**What the task requires:** Copy the following material word for word, keeping every line as it stands.

**Given data:**
----

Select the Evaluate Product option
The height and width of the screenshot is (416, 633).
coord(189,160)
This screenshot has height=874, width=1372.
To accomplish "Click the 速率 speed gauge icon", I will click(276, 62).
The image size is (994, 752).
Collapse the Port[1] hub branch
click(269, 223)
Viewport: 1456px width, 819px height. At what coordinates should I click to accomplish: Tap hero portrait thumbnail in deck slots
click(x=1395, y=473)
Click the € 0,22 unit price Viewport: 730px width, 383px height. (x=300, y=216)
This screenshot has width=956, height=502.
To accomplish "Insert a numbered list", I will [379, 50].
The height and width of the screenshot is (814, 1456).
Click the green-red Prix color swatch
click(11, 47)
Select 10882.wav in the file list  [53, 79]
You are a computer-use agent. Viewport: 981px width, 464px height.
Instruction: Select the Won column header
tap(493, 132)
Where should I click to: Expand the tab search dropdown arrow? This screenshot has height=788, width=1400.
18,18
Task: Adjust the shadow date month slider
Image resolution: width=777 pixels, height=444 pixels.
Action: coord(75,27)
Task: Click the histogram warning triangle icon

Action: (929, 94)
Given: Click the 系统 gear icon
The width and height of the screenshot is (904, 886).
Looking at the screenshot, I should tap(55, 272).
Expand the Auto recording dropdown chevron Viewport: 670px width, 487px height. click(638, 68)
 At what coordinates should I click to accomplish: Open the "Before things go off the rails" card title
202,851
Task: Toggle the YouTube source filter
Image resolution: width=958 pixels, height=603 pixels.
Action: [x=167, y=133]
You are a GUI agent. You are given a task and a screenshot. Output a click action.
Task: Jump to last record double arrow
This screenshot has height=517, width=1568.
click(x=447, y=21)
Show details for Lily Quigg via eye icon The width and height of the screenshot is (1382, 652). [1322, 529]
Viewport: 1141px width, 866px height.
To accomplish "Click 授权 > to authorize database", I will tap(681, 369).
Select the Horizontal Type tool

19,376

----

**Written response:**
Select the Evaluate Product option
The height and width of the screenshot is (416, 633).
coord(189,160)
This screenshot has height=874, width=1372.
To accomplish "Click the 速率 speed gauge icon", I will click(276, 62).
The image size is (994, 752).
Collapse the Port[1] hub branch
click(269, 223)
Viewport: 1456px width, 819px height. At what coordinates should I click to accomplish: Tap hero portrait thumbnail in deck slots
click(x=1395, y=473)
Click the € 0,22 unit price Viewport: 730px width, 383px height. (x=300, y=216)
This screenshot has width=956, height=502.
To accomplish "Insert a numbered list", I will [379, 50].
The height and width of the screenshot is (814, 1456).
Click the green-red Prix color swatch
click(11, 47)
Select 10882.wav in the file list  [53, 79]
You are a computer-use agent. Viewport: 981px width, 464px height.
Instruction: Select the Won column header
tap(493, 132)
Where should I click to: Expand the tab search dropdown arrow? This screenshot has height=788, width=1400.
18,18
Task: Adjust the shadow date month slider
Image resolution: width=777 pixels, height=444 pixels.
Action: coord(75,27)
Task: Click the histogram warning triangle icon

Action: (929, 94)
Given: Click the 系统 gear icon
The width and height of the screenshot is (904, 886).
Looking at the screenshot, I should tap(55, 272).
Expand the Auto recording dropdown chevron Viewport: 670px width, 487px height. click(638, 68)
 At what coordinates should I click to accomplish: Open the "Before things go off the rails" card title
202,851
Task: Toggle the YouTube source filter
Image resolution: width=958 pixels, height=603 pixels.
Action: [x=167, y=133]
You are a GUI agent. You are given a task and a screenshot. Output a click action.
Task: Jump to last record double arrow
This screenshot has height=517, width=1568.
click(x=447, y=21)
Show details for Lily Quigg via eye icon The width and height of the screenshot is (1382, 652). [1322, 529]
Viewport: 1141px width, 866px height.
To accomplish "Click 授权 > to authorize database", I will tap(681, 369).
Select the Horizontal Type tool

19,376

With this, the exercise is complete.